My husband said no, there's just more profit to be made by getting people on maintenance meds than by selling them beer.
Happy New Year, and I hope all goes well with your knee.
This is a very intriguing look at the diagnostic epidemic. I like to think/hope that if enough "mild" people get such diagnoses we can utilize this trend as a means to get the stigma taken off those individuals who are not "mild." The more people see "normal" people with diagnoses, the more they'll find these diagnoses to be acceptable, and perhaps open their hearts to those who are more pronounced in their symptoms.
Though, in the case of autism, I find it very interesting that the diagnosis of autism is based on a series of behavioral traits, and thus open to subjective interpretation. I wonder if there are any physiological markers, and if there are such markers if all people with "autism" will be found to be as similar as the medical community tends to assume they are...and perhaps there are no markers, no cues at all, and thus the differences are less corporeal and more perceptive.
And, perhaps, if we raise enough questions less money will be funneled towards the search for a cure, and more will be spent on the search for understanding.
I hope your surgery goes well.

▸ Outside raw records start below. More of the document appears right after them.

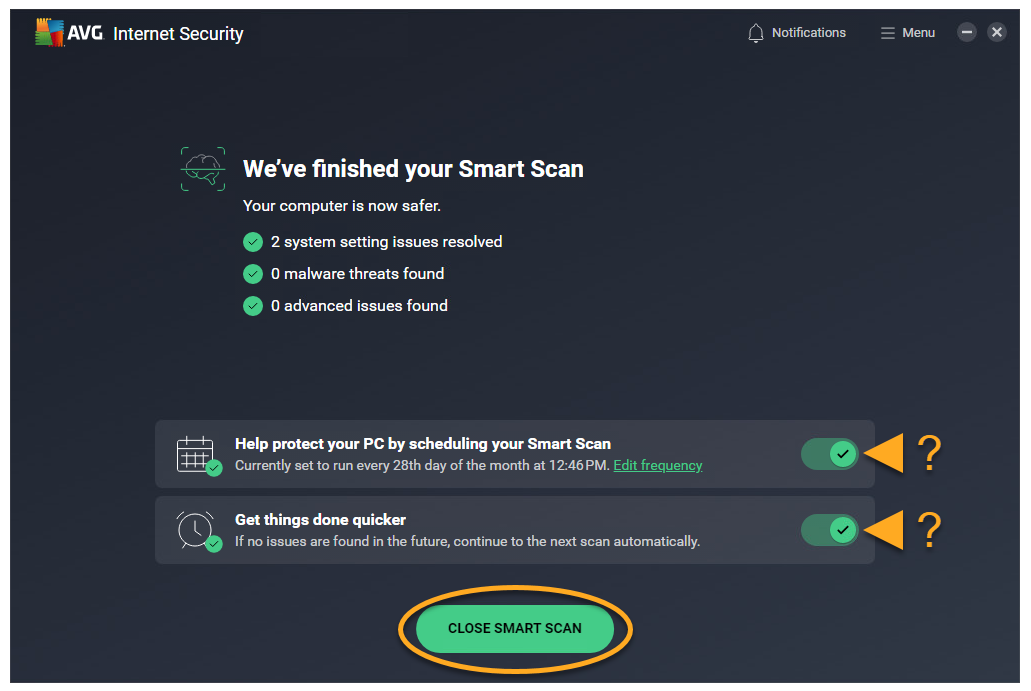Disable the scheduled Smart Scan toggle
Image resolution: width=1031 pixels, height=691 pixels.
[x=830, y=454]
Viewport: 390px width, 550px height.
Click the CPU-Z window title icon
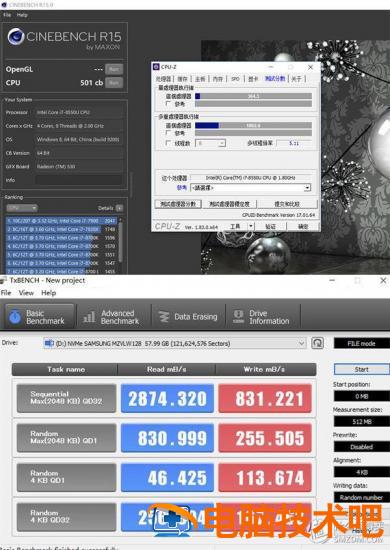point(156,67)
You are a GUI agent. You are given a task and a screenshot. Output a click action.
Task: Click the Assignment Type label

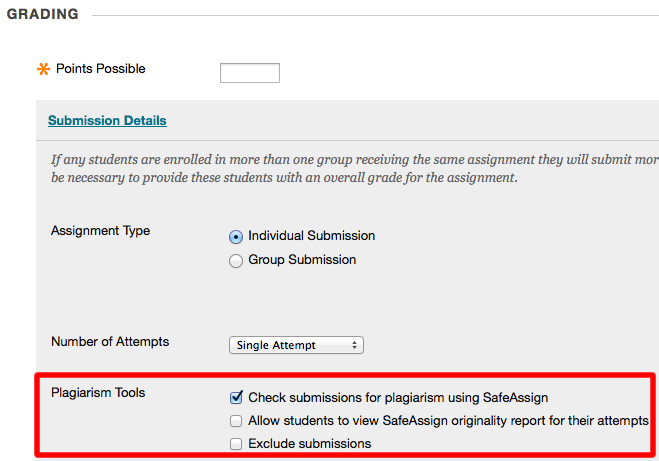pos(100,231)
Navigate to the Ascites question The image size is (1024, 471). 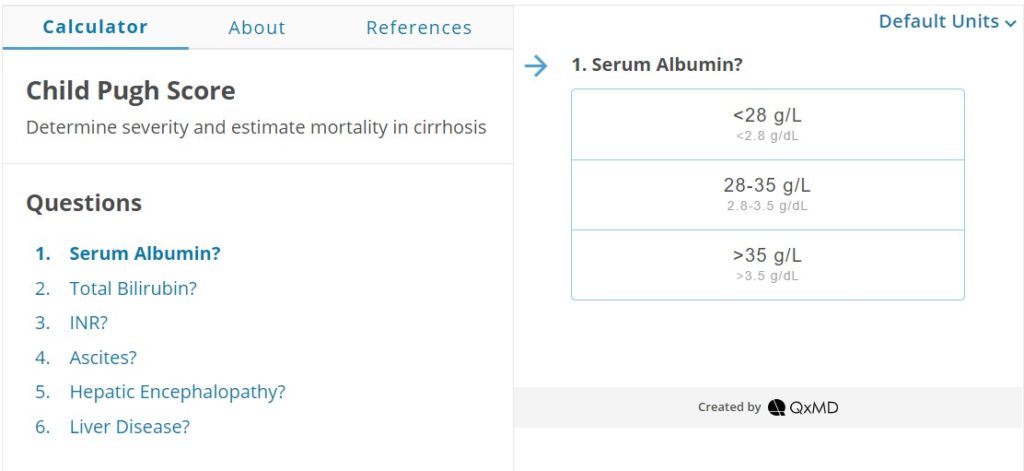[103, 357]
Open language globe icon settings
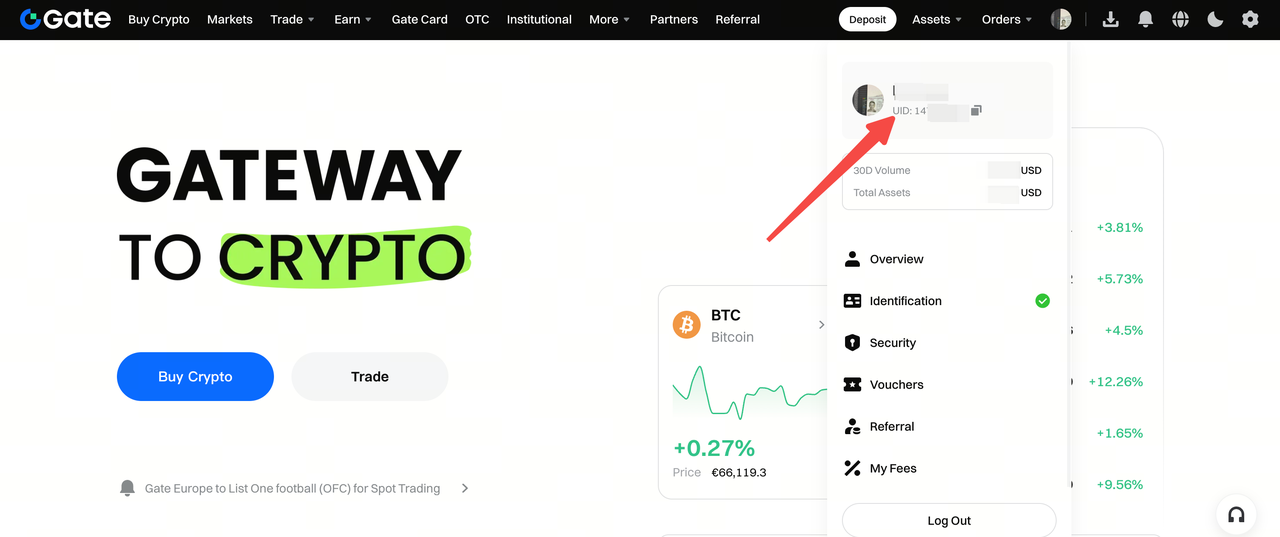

Thanks for posting the NYT article.
My sincerest positive thoughts and energy are going out to you and I hope and expect a speedy and painless recovery for you Estee!
Sorry about the surgery - but you only have yourself to blame doing all that skiing, dancing, running around energetic healthy kind of stuff [makes your legs shorter too!]
As for the over diagnoses / epidemic controversy, I did read that many of the new 'social disorders' are more exploitable, financially, for the pharmaceutical companies rather than other beneficial but expensive research.